Strategies for the inhibition of cellulose degradation in the valorization of lignocelluloses for the fabrication of functional materials

Abstract

Synthetic fibers in the market are mainly derived from fossil resources. The depletion of these resources and the accompanied environmental issues have stimulated interest in the utilization of renewable materials. Cellulose, which is widely available in lignocelluloses, is a type of abundant and renewable biopolymer in nature. It has been ascending as a promising feedstock for the manufacture of functional materials to replace fossil-based synthetic fibers. Pretreatment of lignocelluloses is a requisite step for the production of cellulosic materials since this biopolymer is embedded in a matrix composed of lignin and hemicellulose in the plant cell wall.
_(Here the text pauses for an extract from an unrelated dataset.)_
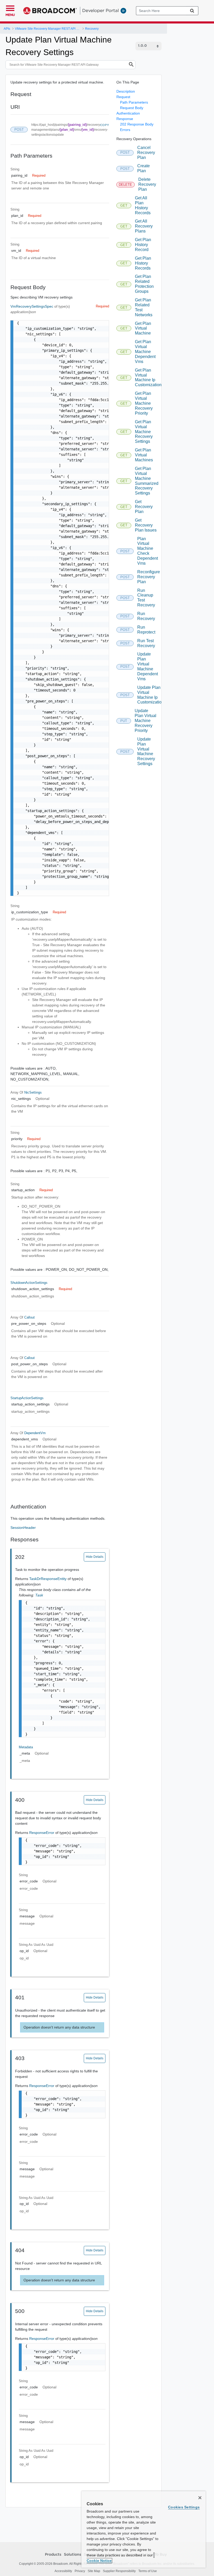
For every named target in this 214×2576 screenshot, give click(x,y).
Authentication (128, 113)
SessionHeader (23, 1527)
However, cellulose degradation usually occurs during the pretreatment and subsequent material preparation processes, affecting the properties of the fabricated materials. In this study, we provide a comprehensive review of the strategies to inhibit cellulose degradation in the valorization of lignocelluloses for the fabrication of functional materials. It is demonstrated that the interactions between the solvent (including organics, ionic liquids, and deep eutectic solvents) and cellulose are closely related to its degradation. Specifically, too strong interactions would lead to the degradation of this biopolymer, resulting in a decrease in the degree of polymerization of cellulose, which leads to inferior properties (including mechanical properties) of the corresponding materials. Introducing additives, co-solvents, and radical scavengers or the selection of appropriate solvents affect the interactions between the solvent and cellulose, thereby inhibiting degradation and facilitating the fabrication of functional materials with excellent properties. The challenges and future perspective (e.g., understanding the inhibition mechanism at the molecular level) in the development of more efficient technologies to prevent cellulose degradation are also highlighted. This study can provide guidance for the design of systems to obtain cellulosic materials with excellent properties, encouraging more researchers to engage in this field to promote relevant progress.